§ PROBLEM REQUIREMENTS:
With all images left out, restate the records below exactly as written.

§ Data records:
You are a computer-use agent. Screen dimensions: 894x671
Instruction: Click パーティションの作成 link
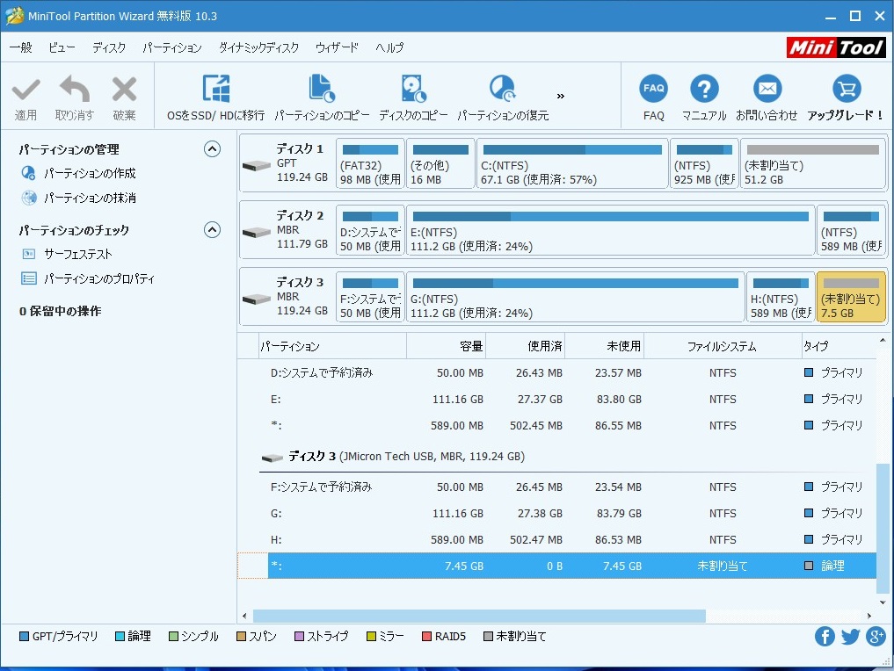90,174
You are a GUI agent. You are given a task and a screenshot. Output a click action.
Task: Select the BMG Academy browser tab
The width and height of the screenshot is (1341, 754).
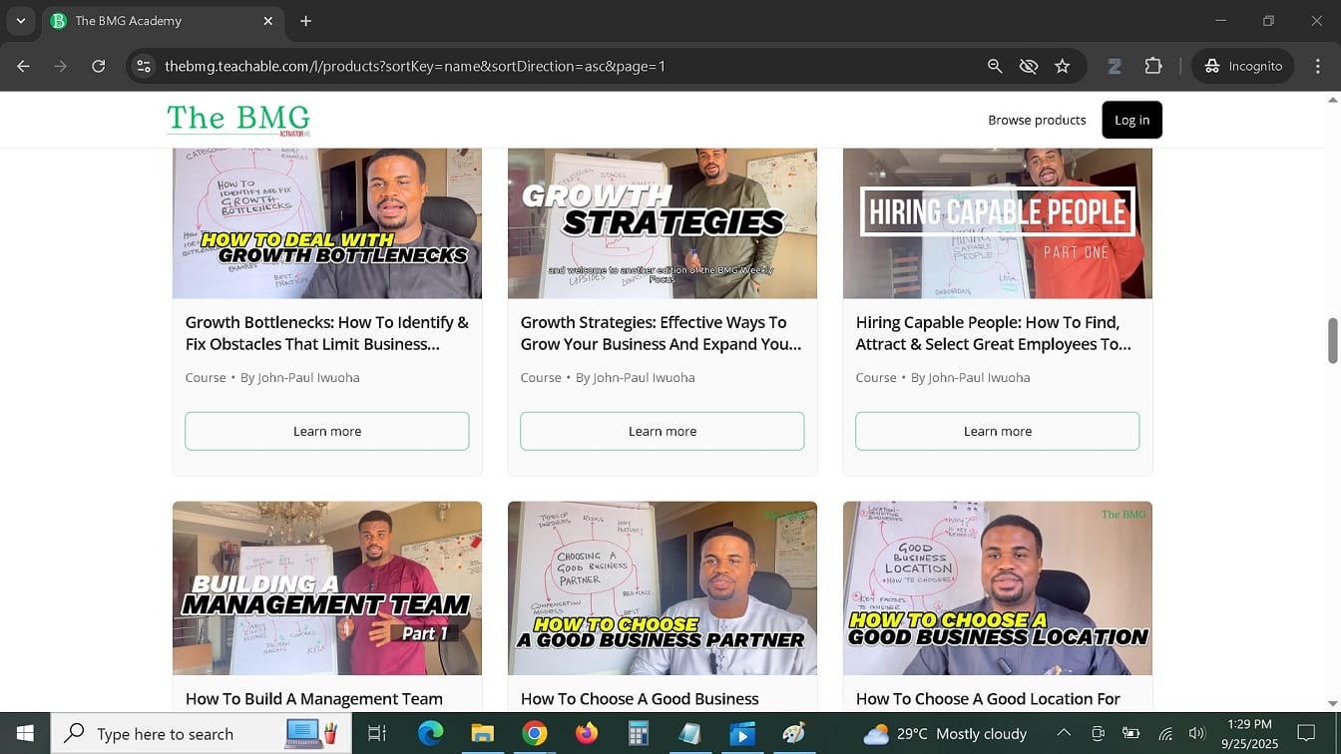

§ SOLUTION:
You are a computer-use agent. Screen dimensions: 894x671
Instruction: Click パーティションの作成 link
90,174
You are a GUI agent. You are given a task and a screenshot. Output a click action.
Task: Select the BMG Academy browser tab
The width and height of the screenshot is (1341, 754).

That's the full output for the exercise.